Unconditional image generation with accelerate and train_unconditional.py crashes with MPS but works on CPU #6568

nickyreinert · 2024-01-13T22:37:47Z

nickyreinert
Jan 13, 2024

I am playing around with all those code examples from https://huggingface.co/docs/diffusers and most of them basically work quite fine in my testing Jupyter environment.

Except this one:

I created a config file for accelerate:

compute_environment: LOCAL_MACHINE
debug: false
distributed_type: 'NO'
downcast_bf16: 'no'
machine_rank: 0
main_training_function: main
mixed_precision: fp16
num_machines: 1
num_processes: 1
rdzv_backend: static
same_network: true
tpu_env: []
tpu_use_cluster: false
tpu_use_sudo: false
**use_cpu: true**

And then I am trying to train on some images, just for hello-world-purposes:

accelerate launch --config_file "accelerate.config" train_unconditional.py --train_data_dir "data"
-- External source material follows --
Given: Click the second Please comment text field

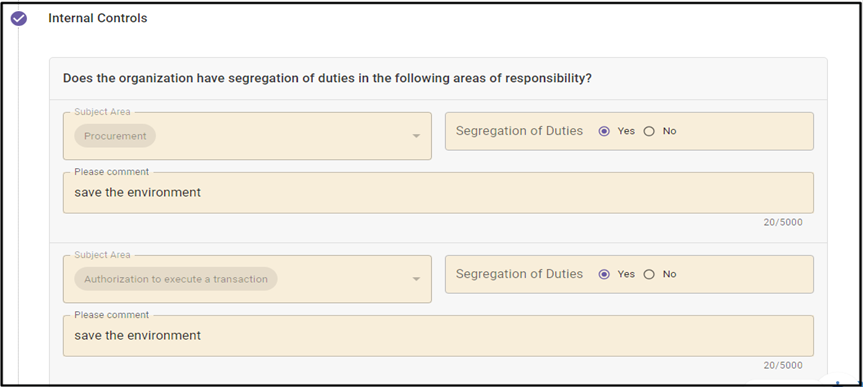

It works, but on my local machine apparently pretty slow. So I try to switch to MPS support:

**use_cpu: false**

But now the process crashes:

RuntimeError: Placeholder storage has not been allocated on MPS device!

At this point:


  File "/finetuning/.venv/lib/python3.9/site-packages/diffusers/utils/torch_utils.py", line 80, in randn_tensor
    latents = torch.randn(shape, generator=generator, device=rand_device, dtype=dtype, layout=layout).to(device)

Any guesses?

Answered by nickyreinert

Jan 15, 2024

If you check the error stack, you see it comes from utils/torch_utils.py > def randn_tensor and this line

latents = torch.randn(shape, generator=generator, device=rand_device, dtype=dtype, layout=layout).to(device)

Debugging shows, that device enters the function as "cpu", which is indeed wrong.

The following line in pipelines/ddpm/pipeline_ddpm.pycalls the randn_tensor:

image = randn_tensor(image_shape, generator=generator)

With the following comment:

# randn does not work reproducibly on mps

Hm, well. When I pass the device in the function call, it works:

image = randn_tensor(image_shape, generator=generator, device=self.device)

Long story short: Setting the desired argument works.

I …

View full answer

patrickvonplaten · 2024-01-15T14:46:51Z

patrickvonplaten
Jan 15, 2024

Hmm maybe cc @pcuenca here

0 replies

nickyreinert · 2024-01-15T22:41:42Z

nickyreinert
Jan 15, 2024
Author

If you check the error stack, you see it comes from utils/torch_utils.py > def randn_tensor and this line

latents = torch.randn(shape, generator=generator, device=rand_device, dtype=dtype, layout=layout).to(device)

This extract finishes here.